Are my bees doing the right thing for the time of year?

It can be difficult to know what is going on inside a hive when it's cold, but by using an acrylic crown board you can take off the roof and get a glimpse of what the bees are doing without disturbing, or chilling, them. If it's early spring, and a lot of bees are near the frame tops it could be a sign that they're running short of food. Hefting the hive could confirm this.

Another way of finding out what's happening is to take careful note of bee activity at the front of the hive. Seeing many bees flying close to, and facing, the front of the hive whilst making figure of eight flights, is a fairly safe indicator that these are new bees taking orientation flights.

A copy of "At the Hive Entrance" by H. Storch makes interesting reading as well as being a useful reference. It can be downloaded, but hard copies of the book are sometimes available from Northern Bee Books.

Two hives
It's easy to try to compare one hive with what's reported by others online, but it isn't reliable. Change the location, type of bee, type of hive, hive material etc. and you end up with so many variables that a fair comparison is impossible.

Beginning beekeepers are often advised to build up to a minimum of two colonies. The thought of running two colonies can be a bit daunting at first, but there's are good reasons why it is a sound idea.
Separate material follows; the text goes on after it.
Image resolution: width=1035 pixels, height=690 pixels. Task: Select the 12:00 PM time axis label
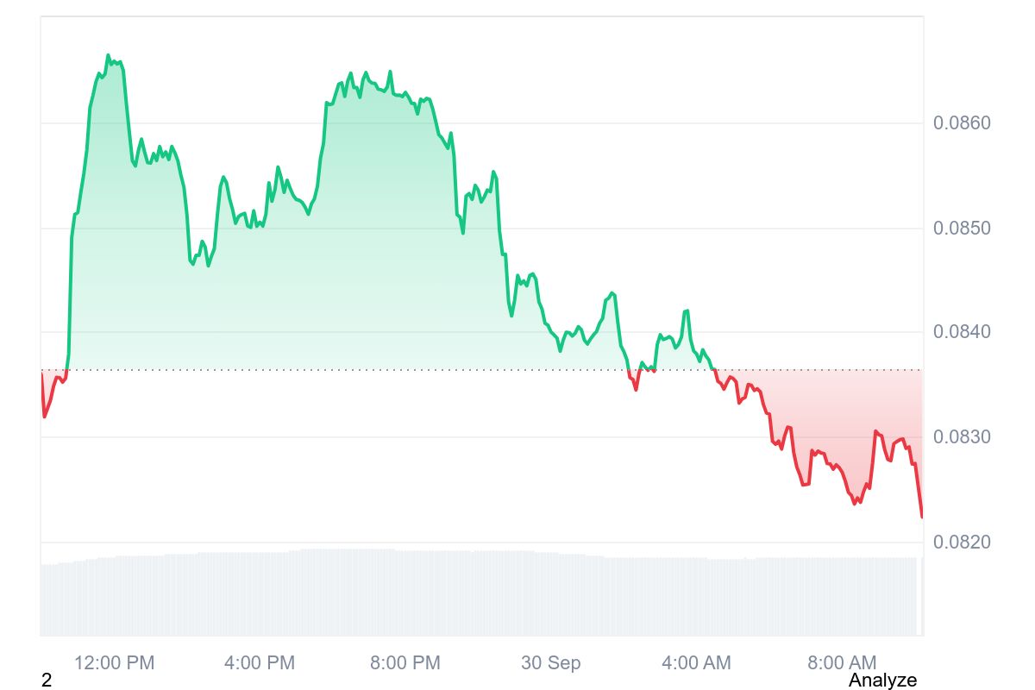point(114,663)
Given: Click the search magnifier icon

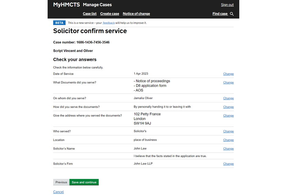Looking at the screenshot, I should tap(232, 14).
Inspecting, or checking, more than one hive multiplies your experience - you'll soon be able to do it more quickly, will spot eggs and young larvae more easily and be more likely to notice the queen. You will also recognise what is 'normal', and will recognise any brood abnormalities and disease.

With more than one hive of your own you can soon tell if a colony appears to be 'slower', which could be a sign of disease. Comparing varroa drop may indicate that a colony might be dealing with these parasites more effectively. If one colony becomes queenless for any reason, it's easy enough to offer a frame of eggs and young brood from an adjacent colony.
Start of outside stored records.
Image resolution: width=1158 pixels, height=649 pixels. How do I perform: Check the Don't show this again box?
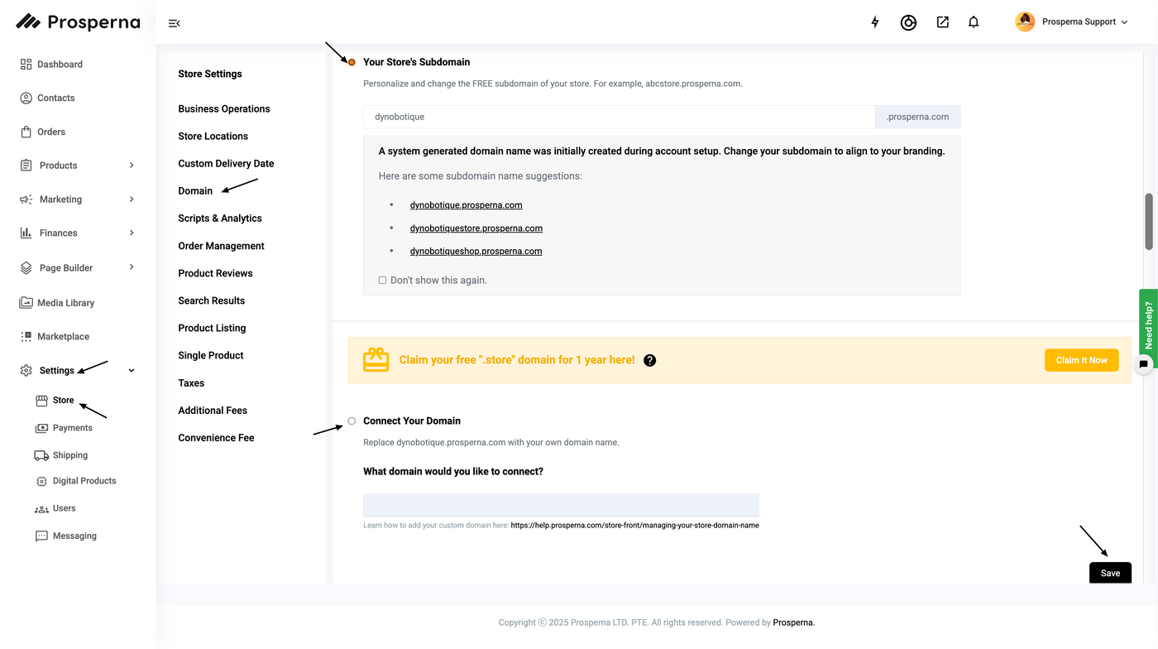click(x=382, y=281)
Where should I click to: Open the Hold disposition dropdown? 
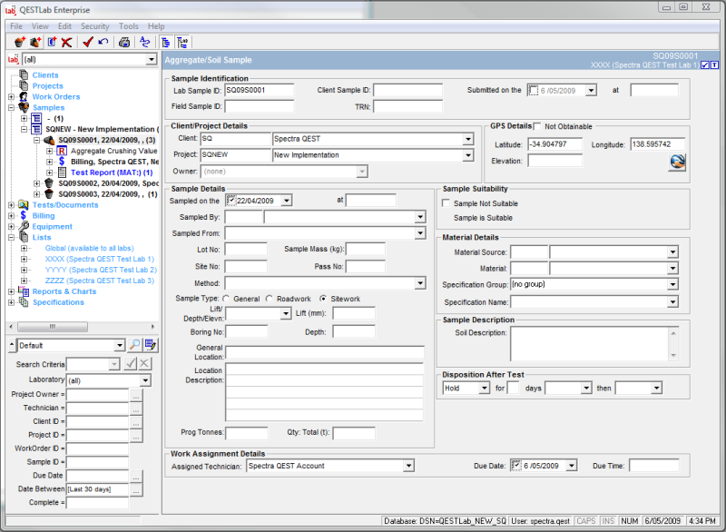(484, 388)
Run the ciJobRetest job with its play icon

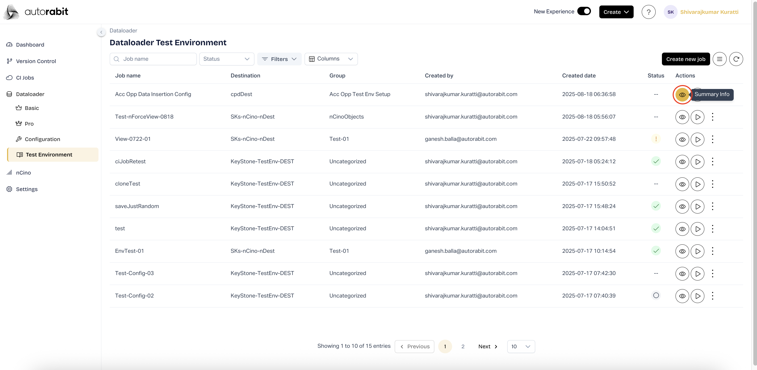tap(697, 162)
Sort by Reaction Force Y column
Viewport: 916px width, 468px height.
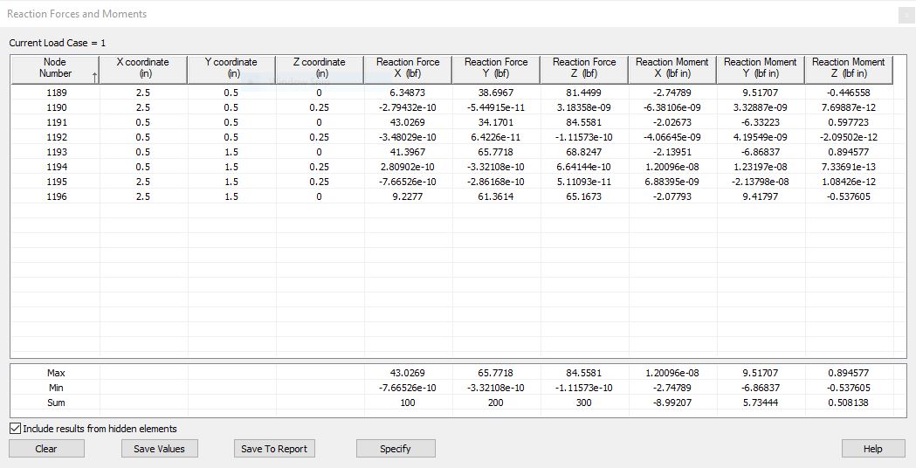point(496,68)
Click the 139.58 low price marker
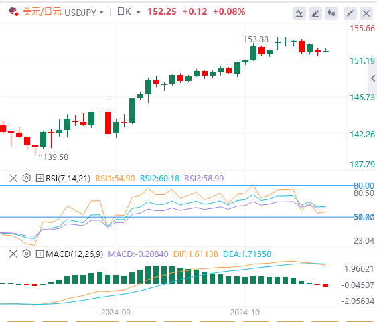Image resolution: width=377 pixels, height=322 pixels. point(56,157)
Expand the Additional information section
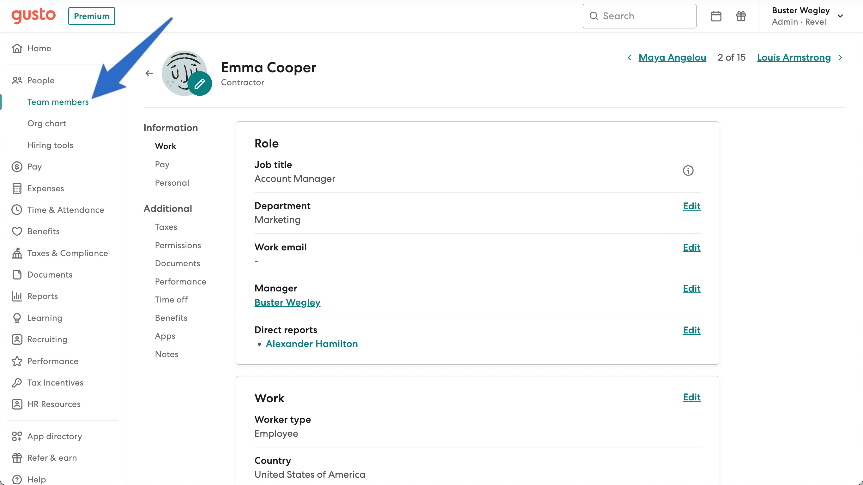This screenshot has height=485, width=863. pyautogui.click(x=167, y=208)
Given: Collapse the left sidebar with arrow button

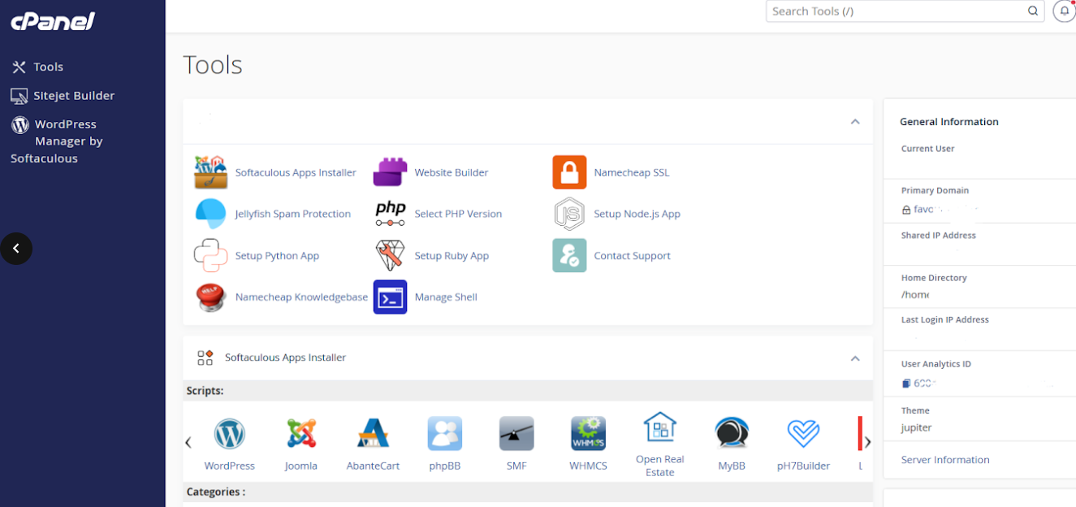Looking at the screenshot, I should click(x=16, y=249).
Finally, having observed two or more colonies for a season, it's easier to decide which is the best to use for raising your own queens - something we all do at some point. You could select for docility, early build up, activity in poor weather, low swarming behaviour, honey yield, varroa sensitive hygiene, resistance to chalk brood and so on.

There's a lovely webcam showing a hive at Sysonby Knoll Hotel and Restaurant, which is at Melton Mowbray, Leicestershire. You can see it here.
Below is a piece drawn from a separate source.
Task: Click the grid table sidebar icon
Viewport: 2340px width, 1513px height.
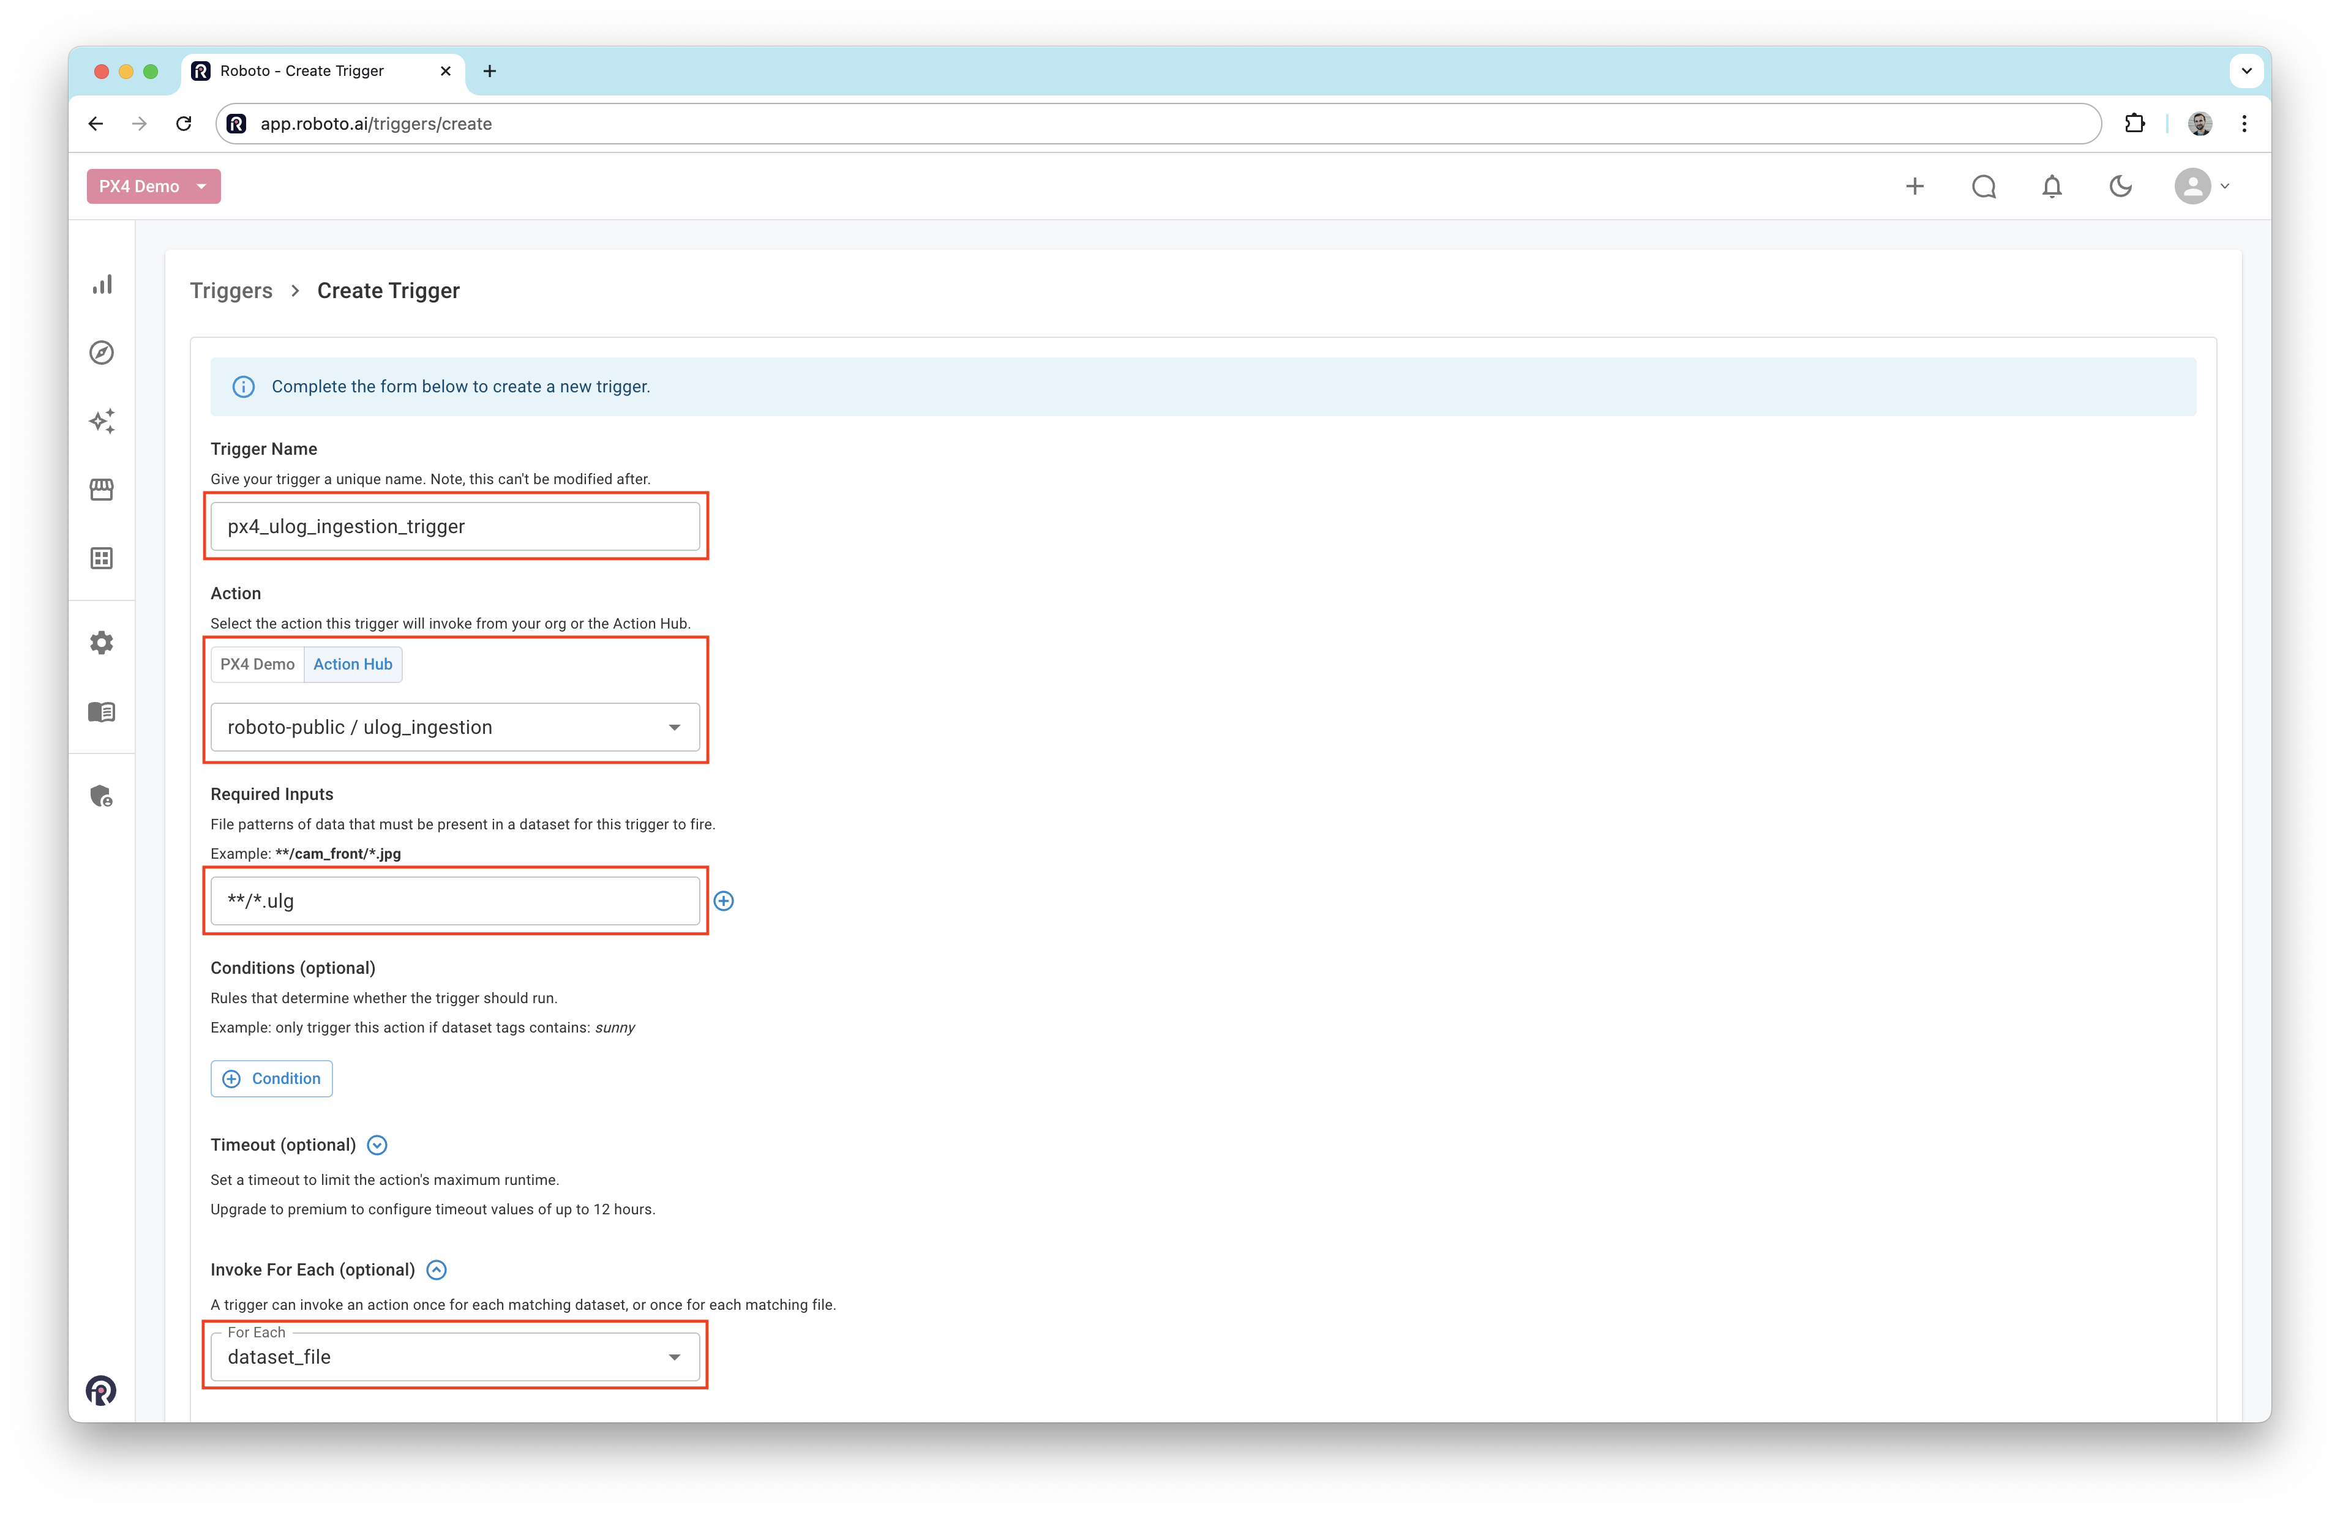Action: [102, 558]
I visit the site quite often because, even though it's nowhere near where I live, it shows me what's happening inside somebody else's hive in real time, and can't easily be misinterpreted. I have been able to see things I might never witness within my own hives - I've watched the queen laying, seen bees carefully capping cells and, at the moment, I'm hoping to see some young bees emerge. A second camera showing the hive entrance tells me how much pollen is being taken in, and so how far advanced 'spring' is in that area, as well as showing me how 'busy' that colony is.

I think it's worth repeating that both geography and local climate are relevant to what bees can do at any given time - if the hive on this webcam is to the north of your apiary then your bees may be further ahead; if it's south of you, then your bees may be behind. It's an indicator, though, which can be quite useful for a learner.